By its third anniversary last summer, the 848-page law had generated nearly 14,000 pages of new regulations, with who knows how many more in the lifetimes of rule-writing to come. Congress certainly has no idea, which is why the legislators who backed the bill punted most of its actual design to regulators in the first place. The idea was for Congress to set the vision, and leave the details to the bureaucrats, who had more specific knowledge of how the financial system worked.

In other words, legislators in Congress passed a massive, sweeping overhaul—"the largest change to the financial sector's regulation since the Great Depression," as a Davis Polk associate told CNN—of the entire financial sector that they themselves did not understand.

Congress did not pass a law regulating the financial sector so much as write a law instructing others—in this case, armies of unelected federal regulators—to write many, many more laws regulating the financial sector. And regulators have responded as regulators do, by regulating…and regulating and regulating, to the tune of 14,000 pages and counting, with years more rules and rule-writing to come.
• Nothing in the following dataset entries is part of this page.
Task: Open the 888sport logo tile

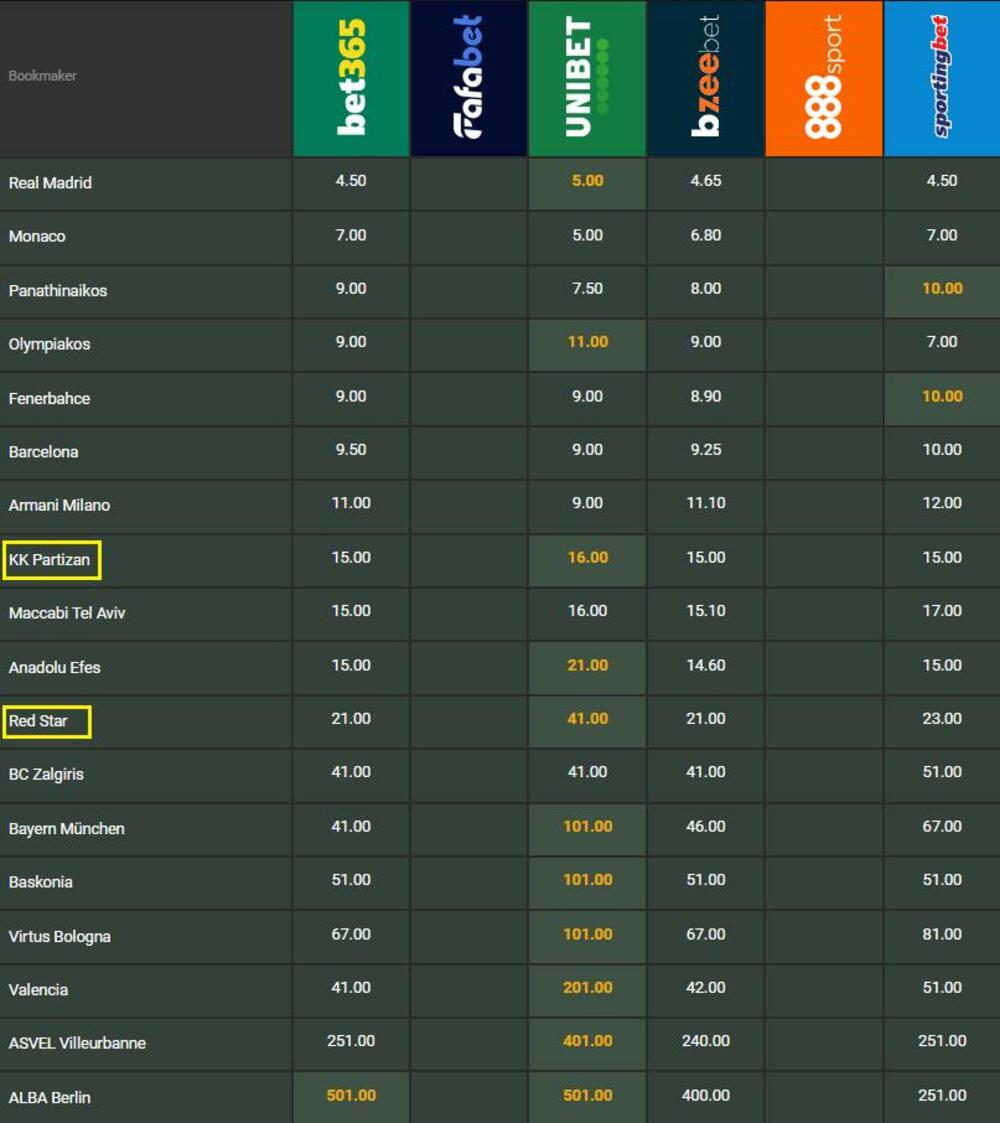Action: [x=823, y=78]
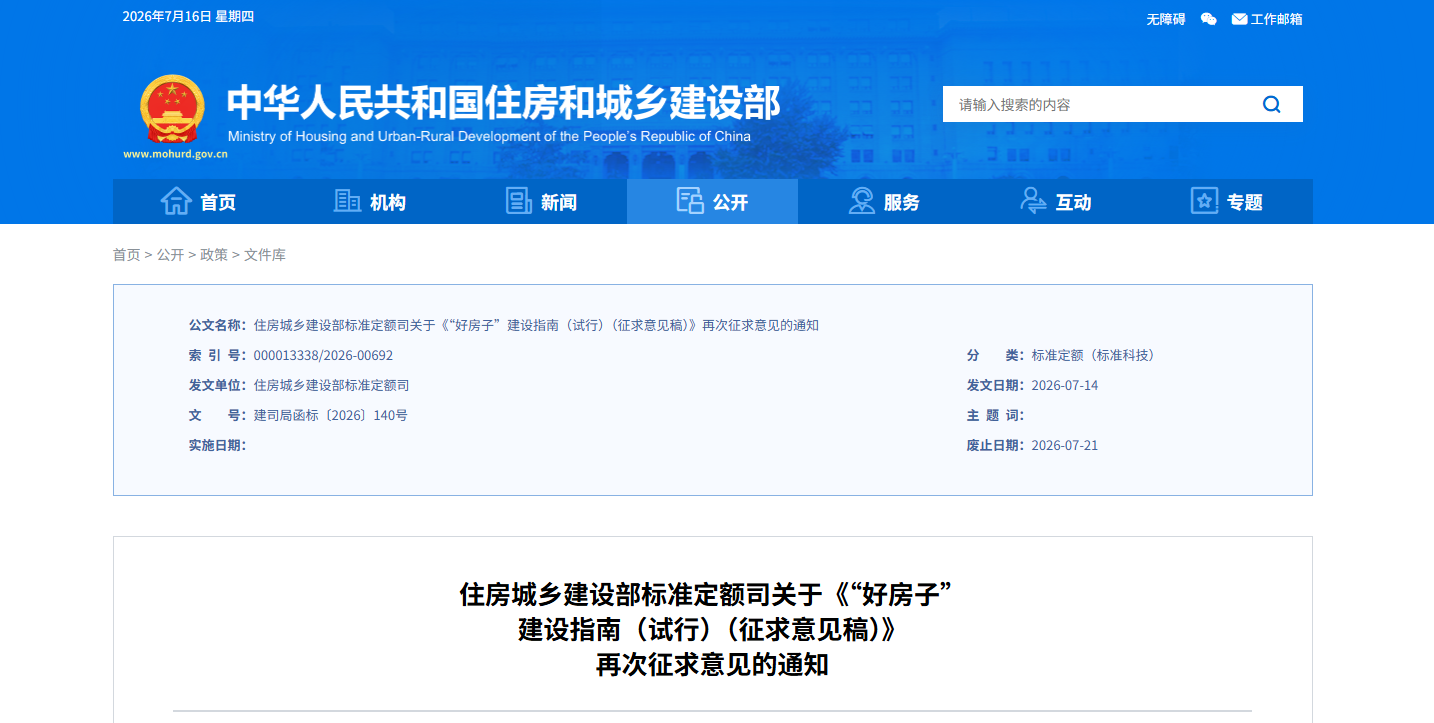The height and width of the screenshot is (723, 1434).
Task: Click the www.mohurd.gov.cn site address text
Action: click(176, 154)
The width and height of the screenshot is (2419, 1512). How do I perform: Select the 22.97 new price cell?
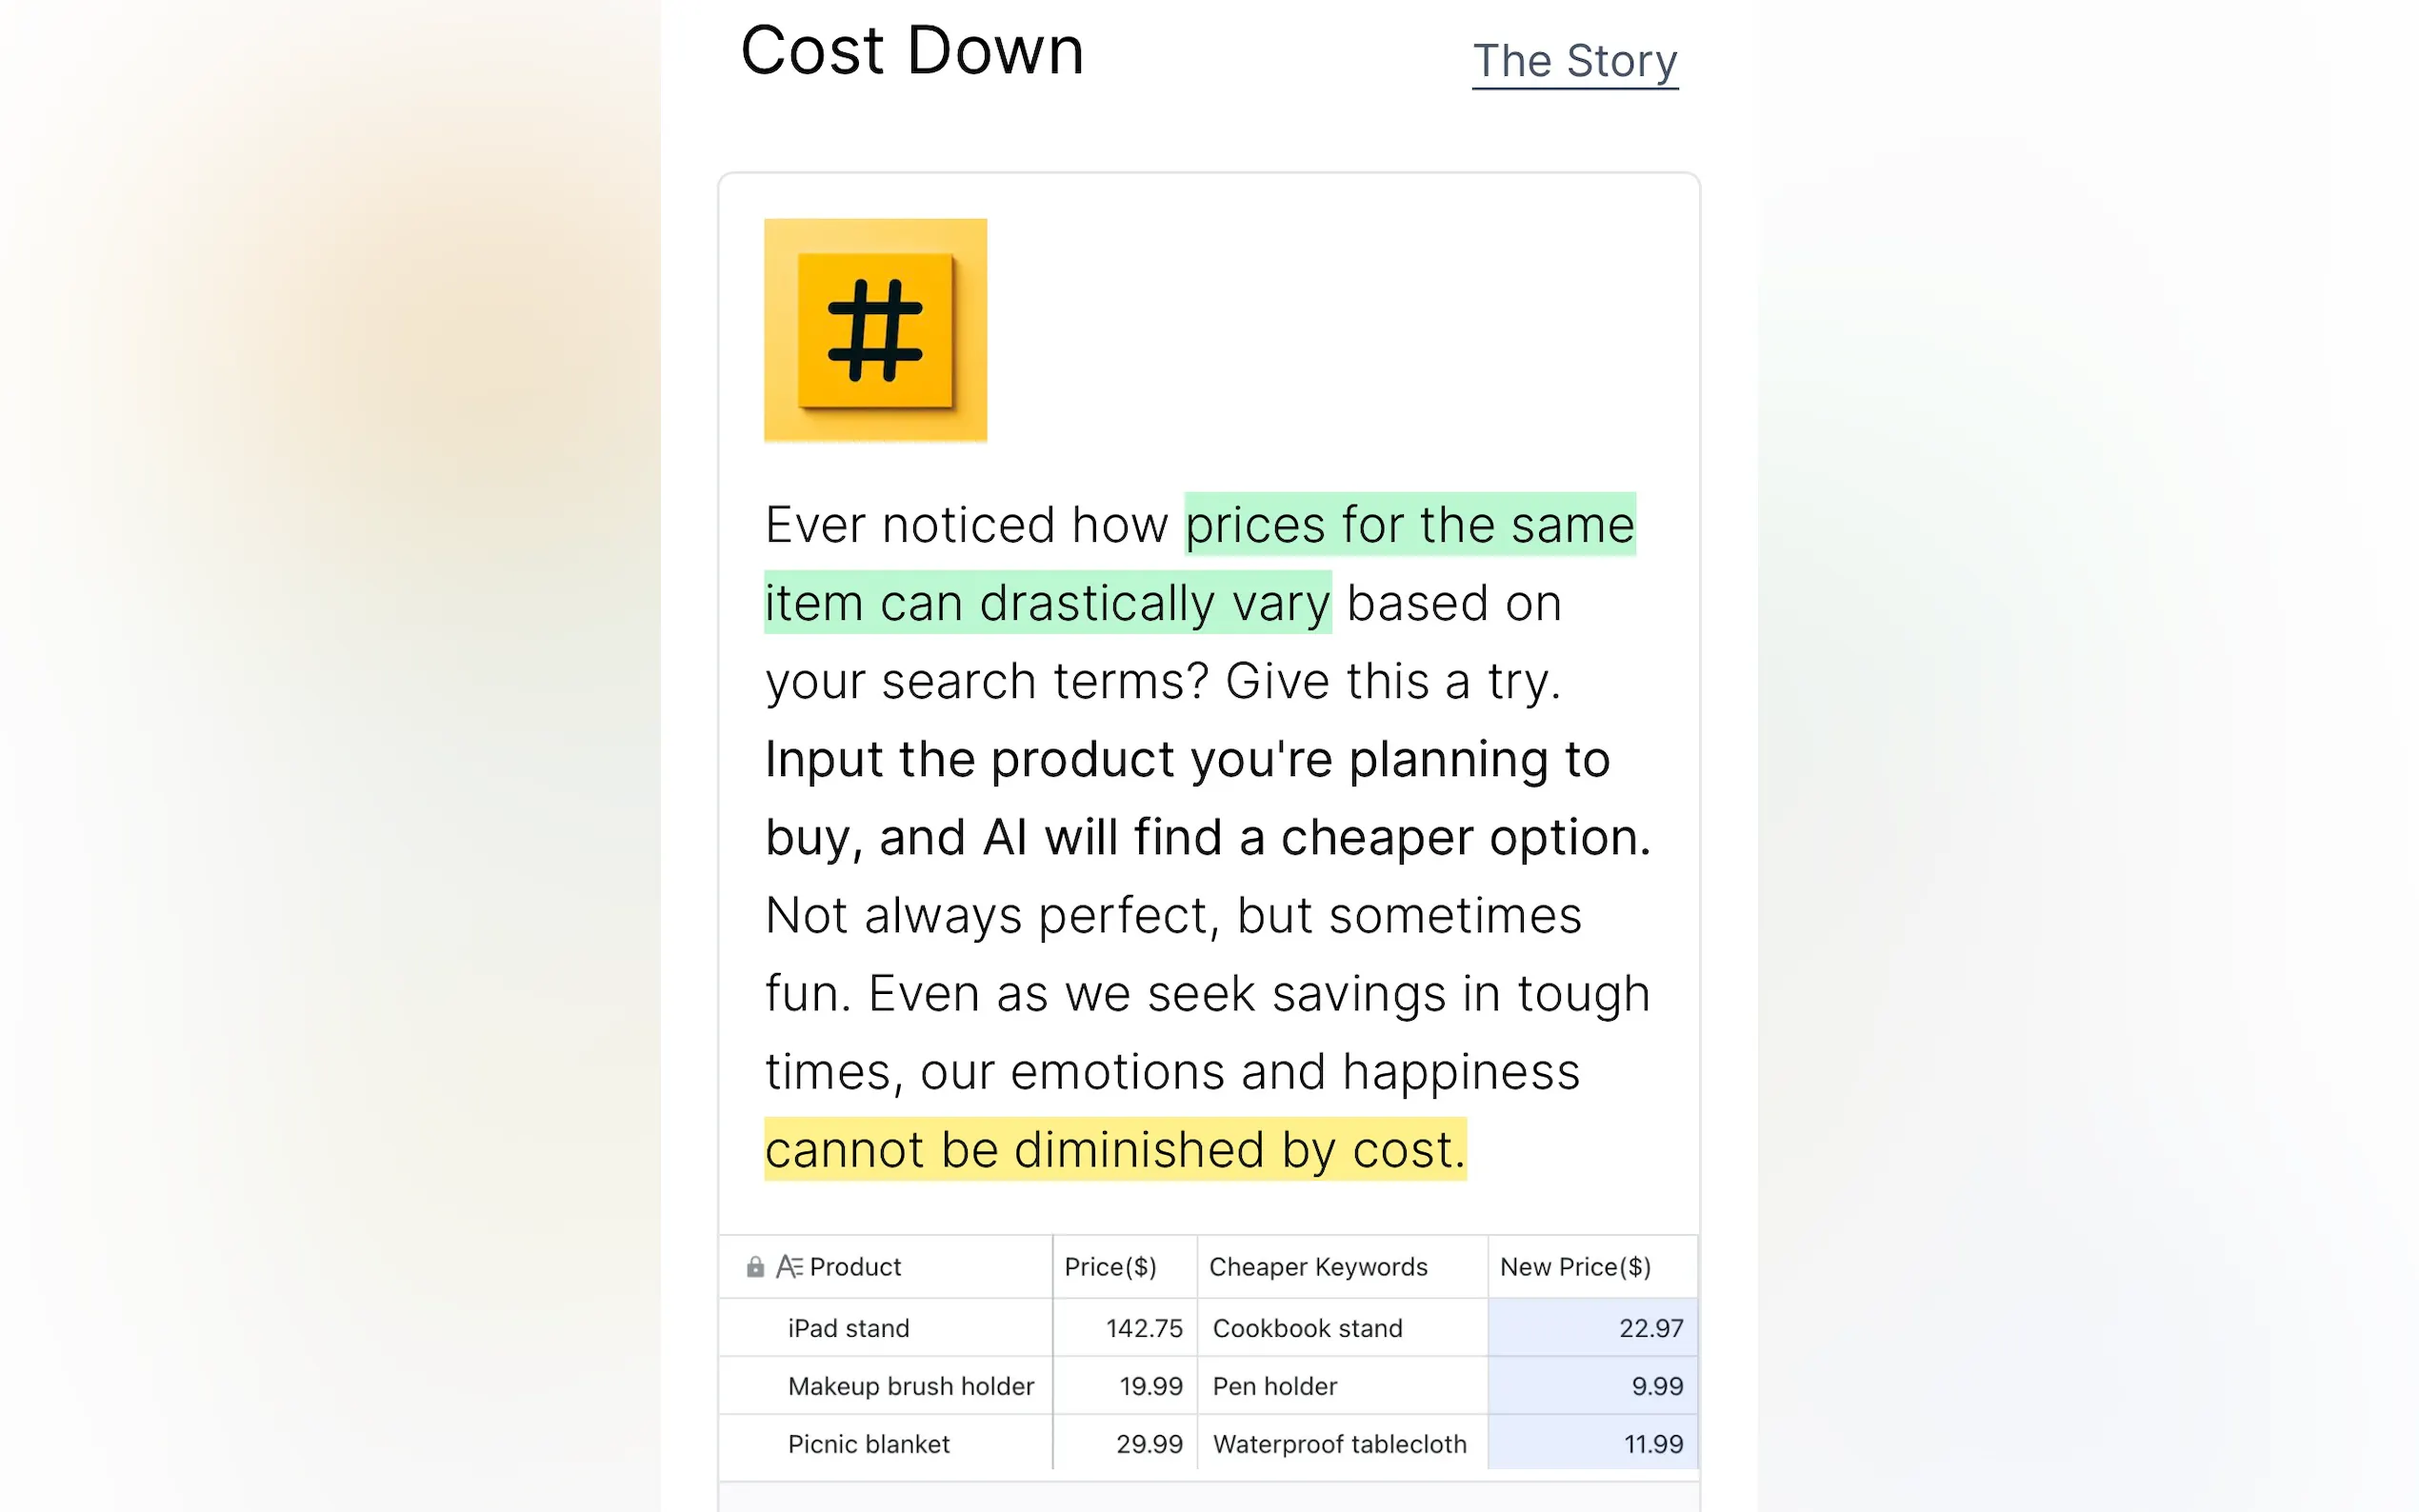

Given the scale and scope of the rules so far, and the countless hours of dithering and debate surrounding their creation, it is hard to argue that Congress even had a meaningful vision for how the law would function and what exactly it would do. Yes, in theory the law's backers imagined—or at least argued—that it would stabilize the financial sector, insulating it from future crises. But that is a wish, not a mechanism. It's an imagined state of being, not a practical path to get there.

Even the law's less grandiose consumer-protection aims resulted in bureaucratic sprawl in the form of the Consumer Financial Protection Bureau. Between 2012 and 2013, the agency grew from 970 employees to 1,335. In 2013, the agency's budget hit $518 million—more than triple what it spent just two years prior.

Dodd-Frank is not a law that was passed to do any specific thing, or even several specific things. It regulates all manner of minutiae: the particulars of debit card surcharges, mortgage qualification rules, bank capital requirements, energy company finances, and even disclosures on the corporate use of tungsten and other minerals from the Congo. In practice, it looks more like a law designed to do anything, and perhaps everything. Judging by the results, it's hard not to conclude that the legislators behind the law did not really know what it was supposed to do at all.

And so regulators will figure it out for them, across years and tens of thousands of pages of obscure regulations that require masses of lawyers to interpret, and that almost no one understands in totality.

Or at least they will attempt to do so. In this age of endless regulation, it's hard to imagine that the legal and regulatory details of the law will ever truly be settled. Regulators and administrative officials will use its power to serve their ends, whatever they are at the time, which may be what Congress intended after all.